> [Текст для чтения]:

====

Приветствуем вас в клубе любителей качественной серьезной литературы. Мы собираем информацию по Нобелевским лауреатам, обсуждаем достойных писателей, следим за новинками, пишем рецензии и отзывы.

Взваливание вины. Саша Николаенко. Муравьиный бог: реквием.

Роман «Убить Бобрыкина», за который Саша Николаенко получила Русского Букера, был посвящен тому, как чувственный мир, пропитанный обостренной памятью о детстве, постепенно сползал к теме то ли бессильного, то ли вполне реального насилия. Это и было загадкой романа – произошло ли убийство? Так или иначе, Саша Николаенко касалась темы зла. Зло рождалось из ненависти, которая была не глухой, а яркой и играла красками, во многом благодаря тому, что скорее всего рождалась из безумия. Это зло было ответом на угрозу потери любви, пусть любил и безумец. Новый роман Николаенко называется «Муравьиный бог» и в нем тоже много перекличек с «Бобрыкиным». Безумия на этот раз нет, но все равно на каждой странице ощущается этот подземный ток негативной энергии. С одной стороны, мы видим почти счастливое детство ребенка, наполненное картинами природы, запахами и играми. С другой, на ребенка давит совершенно недетский мир и пытается вызвать разрушительное чувство вины.

====

> [Задание]:
Ответьте, пожалуйста, по тексту о романе «Муравьиный бог»: за какой роман Саша Николаенко получила Русского Букера?

(Строки данных для указания)
====

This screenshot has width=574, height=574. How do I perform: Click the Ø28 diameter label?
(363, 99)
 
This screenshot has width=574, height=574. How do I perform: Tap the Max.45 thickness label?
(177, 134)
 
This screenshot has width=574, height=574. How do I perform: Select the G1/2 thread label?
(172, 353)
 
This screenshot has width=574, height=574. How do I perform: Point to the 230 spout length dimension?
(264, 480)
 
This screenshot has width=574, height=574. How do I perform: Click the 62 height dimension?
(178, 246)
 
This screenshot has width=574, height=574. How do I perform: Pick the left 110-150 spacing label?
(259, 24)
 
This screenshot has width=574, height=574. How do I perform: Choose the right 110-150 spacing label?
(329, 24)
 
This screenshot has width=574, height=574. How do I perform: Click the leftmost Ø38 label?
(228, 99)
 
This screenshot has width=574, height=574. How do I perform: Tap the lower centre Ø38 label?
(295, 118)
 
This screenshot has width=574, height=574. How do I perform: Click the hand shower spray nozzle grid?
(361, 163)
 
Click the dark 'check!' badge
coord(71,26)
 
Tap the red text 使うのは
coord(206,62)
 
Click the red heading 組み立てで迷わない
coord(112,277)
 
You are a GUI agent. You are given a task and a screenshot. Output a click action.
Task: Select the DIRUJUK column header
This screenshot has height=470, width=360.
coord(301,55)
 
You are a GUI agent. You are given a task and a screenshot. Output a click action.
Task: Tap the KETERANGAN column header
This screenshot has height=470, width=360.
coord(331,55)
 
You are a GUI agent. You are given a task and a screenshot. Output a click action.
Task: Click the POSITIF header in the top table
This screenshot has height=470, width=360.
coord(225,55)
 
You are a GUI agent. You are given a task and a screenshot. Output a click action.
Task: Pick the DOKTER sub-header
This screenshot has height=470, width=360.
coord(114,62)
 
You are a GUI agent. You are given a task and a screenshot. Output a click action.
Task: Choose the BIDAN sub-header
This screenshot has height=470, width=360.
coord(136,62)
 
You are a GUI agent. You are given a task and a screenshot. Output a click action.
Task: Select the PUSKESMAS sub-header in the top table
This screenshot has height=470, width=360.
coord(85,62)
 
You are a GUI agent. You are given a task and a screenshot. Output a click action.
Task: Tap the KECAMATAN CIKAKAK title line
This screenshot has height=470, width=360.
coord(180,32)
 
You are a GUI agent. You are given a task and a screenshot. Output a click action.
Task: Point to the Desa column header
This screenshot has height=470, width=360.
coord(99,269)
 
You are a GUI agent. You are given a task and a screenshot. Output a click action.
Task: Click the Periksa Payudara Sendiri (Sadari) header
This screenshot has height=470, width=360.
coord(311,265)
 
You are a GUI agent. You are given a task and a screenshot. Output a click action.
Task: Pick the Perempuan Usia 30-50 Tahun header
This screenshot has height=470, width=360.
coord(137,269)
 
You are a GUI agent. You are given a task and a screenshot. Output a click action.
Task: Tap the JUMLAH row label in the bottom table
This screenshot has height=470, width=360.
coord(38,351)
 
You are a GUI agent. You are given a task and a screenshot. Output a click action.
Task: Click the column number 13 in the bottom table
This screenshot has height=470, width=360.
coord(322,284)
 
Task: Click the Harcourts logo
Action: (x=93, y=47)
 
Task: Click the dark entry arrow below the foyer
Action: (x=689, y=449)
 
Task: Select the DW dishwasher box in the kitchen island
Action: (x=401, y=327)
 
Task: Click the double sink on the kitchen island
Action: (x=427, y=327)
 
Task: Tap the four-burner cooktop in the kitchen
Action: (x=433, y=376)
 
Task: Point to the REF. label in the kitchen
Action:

====

> [Ответ к заданию]:
За роман «Убить Бобрыкина».